Dwight Peck's personal Web site

Winter 2013-2014

Dispatches from way, way behind the lines in Switzerland


You may not find this terribly rewarding unless you're included here, so this is a good time for casual and random browsers to turn back before they get too caught up in the sweep and majesty of the proceedings and can't let go.

Back to La Riondaz

Parking at the Quarry (29 March 2014) at the top of the village of Leysin, ca.1480m: a place for our first rock-climbing instruction, not terribly successful, and our old trailhead for runs and ski trips up the Leysin mountains.

Next to the Quarry -- the Villa Florence (the white building), where we lived on that wide balcony floor around the time of Marlowe's earliest years (ca.1982-1986).

The Dents de Morcles on the horizon, the village of Panex at lower right

A farm building just above the Quarry. We've been moving house in the valley for the past month, and had no idea what to expect for snow up here in Leysin.

But, as to snow in late March this year, we'd feared the worst, and this is much worse.

Looking down upon the Prafandaz restaurant (left) and out on the right, a picnic spot with views out over Lake Geneva.

A fake chalet -- it's really an anti-aircraft gun. Or it was, back in the day.

A farm in the Bois de Prafandaz at 1639m

Up the road -- a beautiful day but there's only the Wreck of Winter underfoot

Snowshows are welcome here (ours are hanging off the backpack).

A parting of the way -- we're going up.

Finally: the abandoned ski-restaurant of Solacyre and La Riondaz awaiting us

Solacyre (1827m): the grassy lump on the left was once the flat top of the skilift that topped out here. Back when we had snow in the winter reliably -- before the Climate Change Hoax.

The ski restaurant of Solacyre. Snowshoes on now.

We proceed up somebody's downward track before us.

We leave the earlier tracks and resort mainly to memory -- there's a summer path that winds back and forth up through the avalanche walls, and as the snow is so purely slush right now, we'll insist upon the safest route we can find.

I think this was a favorite short-cut. We were up La Riondaz over a hundred times back in the day, in all weather, routes, and times of day, but now, who knows? Some things look familiar, others don't.

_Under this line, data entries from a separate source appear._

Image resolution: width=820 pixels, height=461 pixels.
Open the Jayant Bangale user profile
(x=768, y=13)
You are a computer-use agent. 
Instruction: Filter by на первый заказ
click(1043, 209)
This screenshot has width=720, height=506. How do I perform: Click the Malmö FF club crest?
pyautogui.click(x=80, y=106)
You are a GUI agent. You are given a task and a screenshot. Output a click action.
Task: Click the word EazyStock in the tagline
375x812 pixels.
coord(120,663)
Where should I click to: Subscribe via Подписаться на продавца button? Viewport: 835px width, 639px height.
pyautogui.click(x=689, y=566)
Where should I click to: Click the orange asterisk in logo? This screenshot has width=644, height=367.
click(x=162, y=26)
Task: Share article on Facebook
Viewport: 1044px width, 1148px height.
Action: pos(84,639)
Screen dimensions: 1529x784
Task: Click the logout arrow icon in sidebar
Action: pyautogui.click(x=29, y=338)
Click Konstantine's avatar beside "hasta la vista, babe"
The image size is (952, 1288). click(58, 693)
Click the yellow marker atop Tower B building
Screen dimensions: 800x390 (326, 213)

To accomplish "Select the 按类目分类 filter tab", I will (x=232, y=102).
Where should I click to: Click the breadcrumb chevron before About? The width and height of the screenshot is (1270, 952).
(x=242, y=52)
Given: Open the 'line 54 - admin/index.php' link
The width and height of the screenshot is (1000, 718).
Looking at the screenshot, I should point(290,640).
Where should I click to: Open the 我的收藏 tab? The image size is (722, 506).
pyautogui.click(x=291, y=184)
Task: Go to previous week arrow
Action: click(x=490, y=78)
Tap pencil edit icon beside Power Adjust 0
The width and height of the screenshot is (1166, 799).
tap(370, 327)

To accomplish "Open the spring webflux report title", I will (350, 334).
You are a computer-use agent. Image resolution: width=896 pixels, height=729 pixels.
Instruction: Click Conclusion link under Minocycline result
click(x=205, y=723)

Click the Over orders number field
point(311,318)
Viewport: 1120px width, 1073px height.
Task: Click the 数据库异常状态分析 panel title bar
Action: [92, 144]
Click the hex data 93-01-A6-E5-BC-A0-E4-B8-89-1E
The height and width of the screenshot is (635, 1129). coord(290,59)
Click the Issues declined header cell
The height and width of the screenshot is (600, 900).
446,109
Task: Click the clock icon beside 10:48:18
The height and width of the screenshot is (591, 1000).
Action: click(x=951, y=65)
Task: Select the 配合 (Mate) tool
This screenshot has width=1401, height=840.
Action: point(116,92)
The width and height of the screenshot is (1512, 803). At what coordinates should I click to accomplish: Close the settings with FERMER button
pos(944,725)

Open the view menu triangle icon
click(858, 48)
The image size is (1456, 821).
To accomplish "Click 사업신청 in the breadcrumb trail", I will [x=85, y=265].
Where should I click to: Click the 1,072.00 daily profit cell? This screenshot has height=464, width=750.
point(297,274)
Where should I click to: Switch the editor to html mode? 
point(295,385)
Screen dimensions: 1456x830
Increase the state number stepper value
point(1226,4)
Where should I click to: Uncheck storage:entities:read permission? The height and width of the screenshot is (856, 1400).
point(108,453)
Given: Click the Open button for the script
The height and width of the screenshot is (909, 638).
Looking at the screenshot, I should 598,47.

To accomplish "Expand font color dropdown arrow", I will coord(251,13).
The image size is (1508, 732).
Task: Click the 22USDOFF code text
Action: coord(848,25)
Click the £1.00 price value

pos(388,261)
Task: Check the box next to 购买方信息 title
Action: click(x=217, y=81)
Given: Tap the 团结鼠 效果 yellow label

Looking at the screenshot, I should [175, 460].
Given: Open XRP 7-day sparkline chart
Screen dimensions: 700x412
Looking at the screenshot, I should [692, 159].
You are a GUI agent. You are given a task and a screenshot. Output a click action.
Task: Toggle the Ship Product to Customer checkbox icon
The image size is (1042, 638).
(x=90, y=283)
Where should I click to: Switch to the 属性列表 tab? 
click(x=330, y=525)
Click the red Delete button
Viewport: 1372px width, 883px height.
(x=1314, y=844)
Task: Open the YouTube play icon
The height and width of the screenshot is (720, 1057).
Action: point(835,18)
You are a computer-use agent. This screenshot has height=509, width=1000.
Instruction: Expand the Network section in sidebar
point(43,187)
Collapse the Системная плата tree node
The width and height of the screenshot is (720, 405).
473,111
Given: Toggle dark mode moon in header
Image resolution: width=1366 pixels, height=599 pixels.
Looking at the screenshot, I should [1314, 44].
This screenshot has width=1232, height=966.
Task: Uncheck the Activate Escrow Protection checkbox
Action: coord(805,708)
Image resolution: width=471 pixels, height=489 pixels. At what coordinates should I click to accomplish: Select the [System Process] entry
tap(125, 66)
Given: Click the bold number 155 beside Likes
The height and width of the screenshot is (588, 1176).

We're on the ridge between the southern and eastern sides, looking at the front side of La Berneuse on the left, Mont d'Or (behind the scraggly tree), and Pic Chaussy on the right, at the head of the Ormont valley.

Across the east side of La Riondaz: La Berneuse, and both the Tours d'Aï and Mayen in the background

Tour d'Aï on the left, with the Berneuse turning restaurant Kuklos in front of it, and Tour de Mayen in the centre, with the top of the Berneuse skilift

Up towards the top of Riondaz -- it's all slush on this side.

We continue up the southern side, through the avalanche walls.

The snowshoes are just getting in the way as often as not.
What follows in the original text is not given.